What is needed
Leaving out all pictures, transcribe the lines below exactly, from the first through the line containing "Given: Tap the arts-cult URL path text".

Given data
BEGIN

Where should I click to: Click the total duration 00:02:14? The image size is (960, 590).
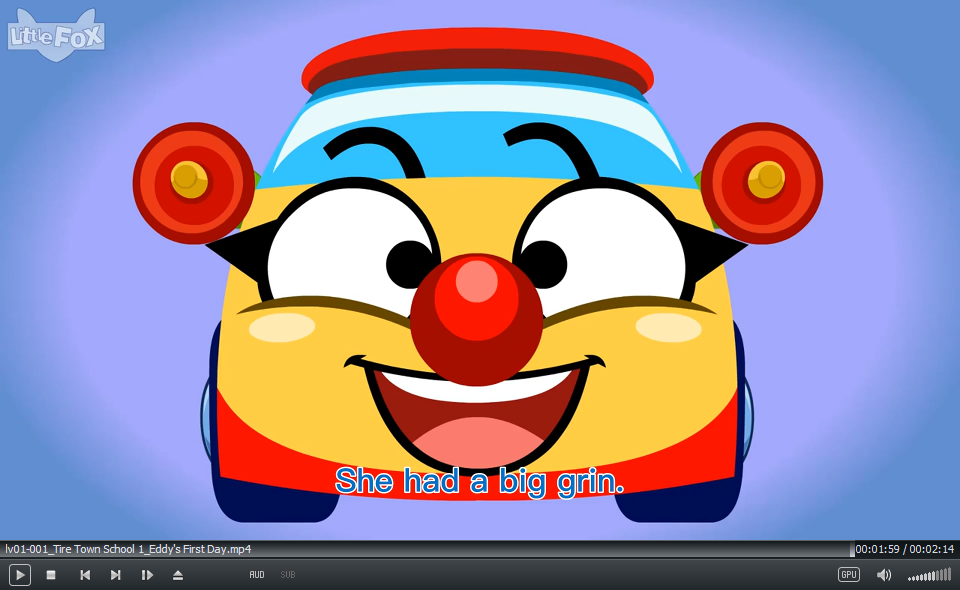pos(931,549)
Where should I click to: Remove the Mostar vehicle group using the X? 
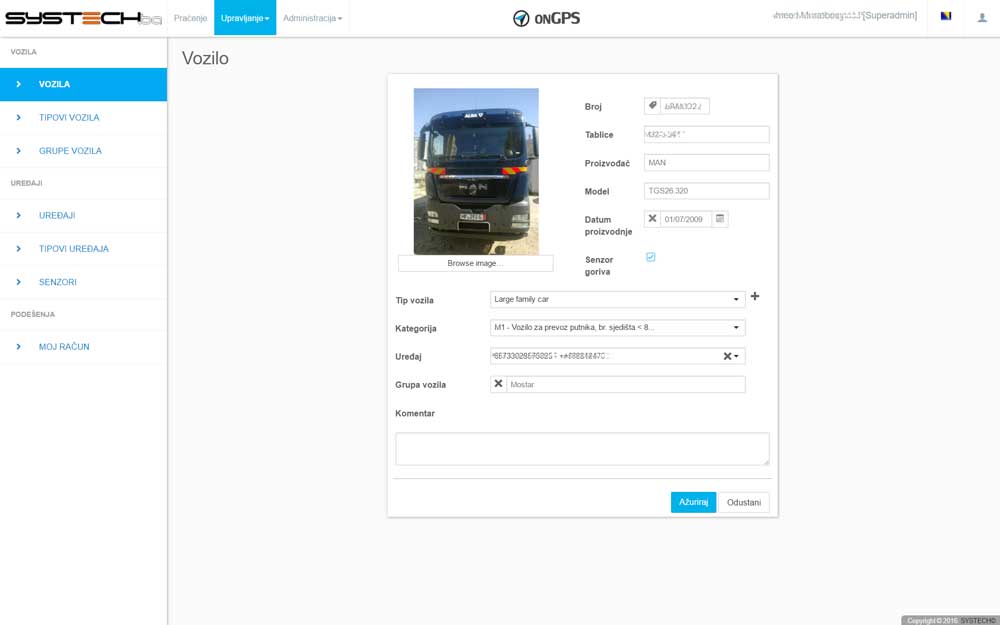tap(498, 384)
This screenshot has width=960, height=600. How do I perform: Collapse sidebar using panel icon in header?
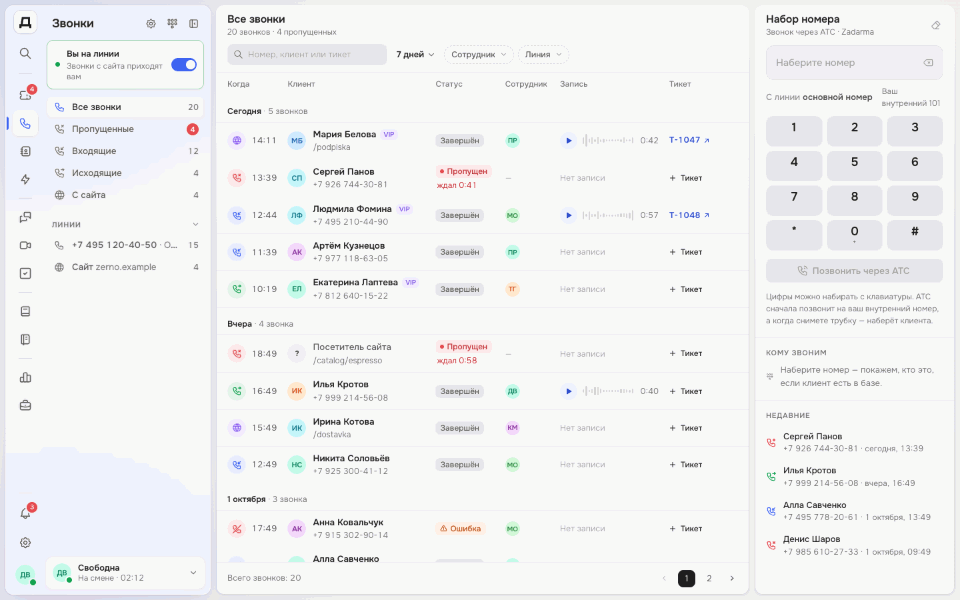(193, 23)
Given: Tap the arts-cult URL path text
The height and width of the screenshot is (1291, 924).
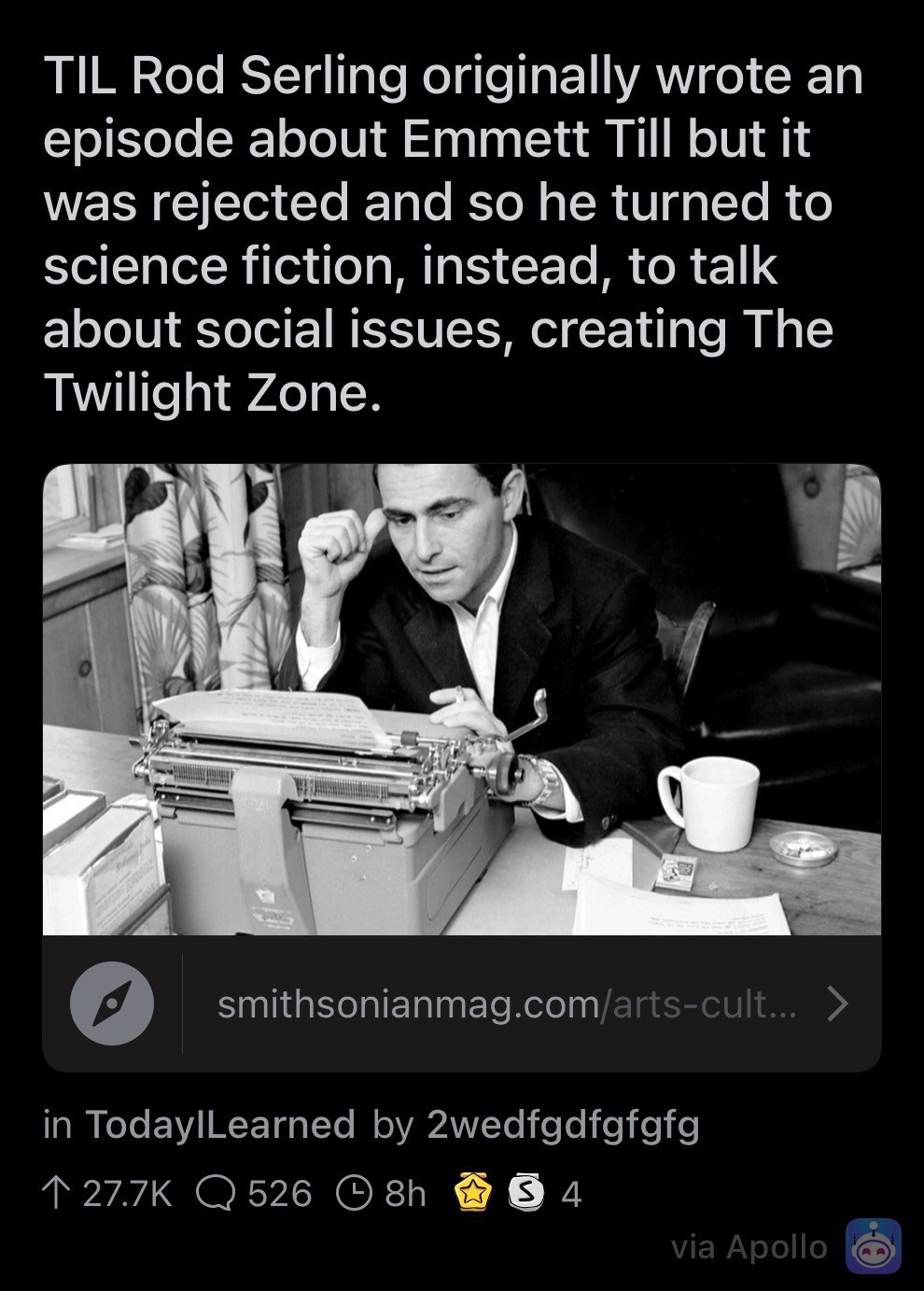Looking at the screenshot, I should tap(703, 1004).

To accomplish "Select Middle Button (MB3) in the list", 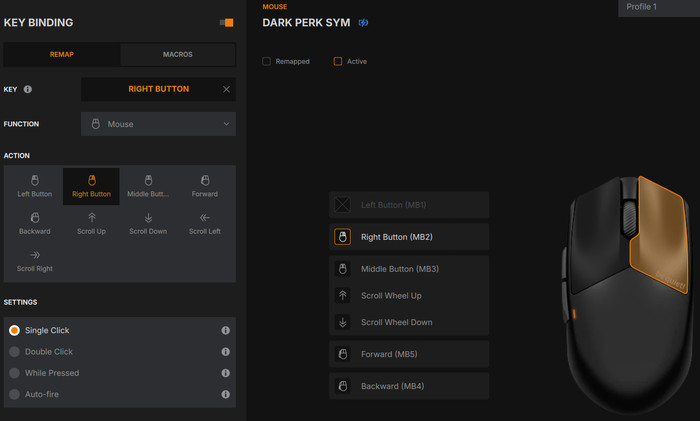I will [409, 269].
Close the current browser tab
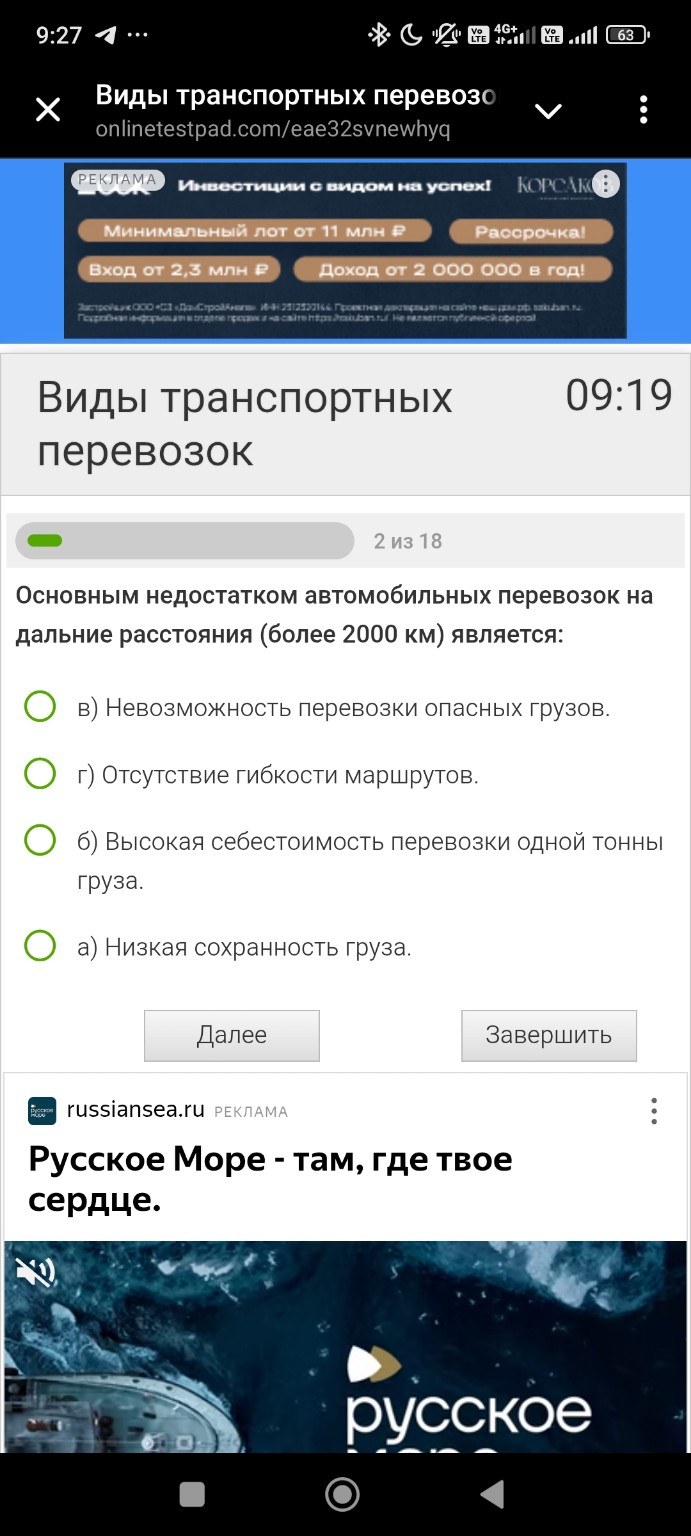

END

Solved exercise
Where should I click to: Click the total duration 00:02:14? The image size is (960, 590).
pos(931,549)
Where should I click to: Remove the Mostar vehicle group using the X? 
tap(498, 384)
This screenshot has width=960, height=600. How do I perform: Collapse sidebar using panel icon in header?
(193, 23)
Given: Tap the arts-cult URL path text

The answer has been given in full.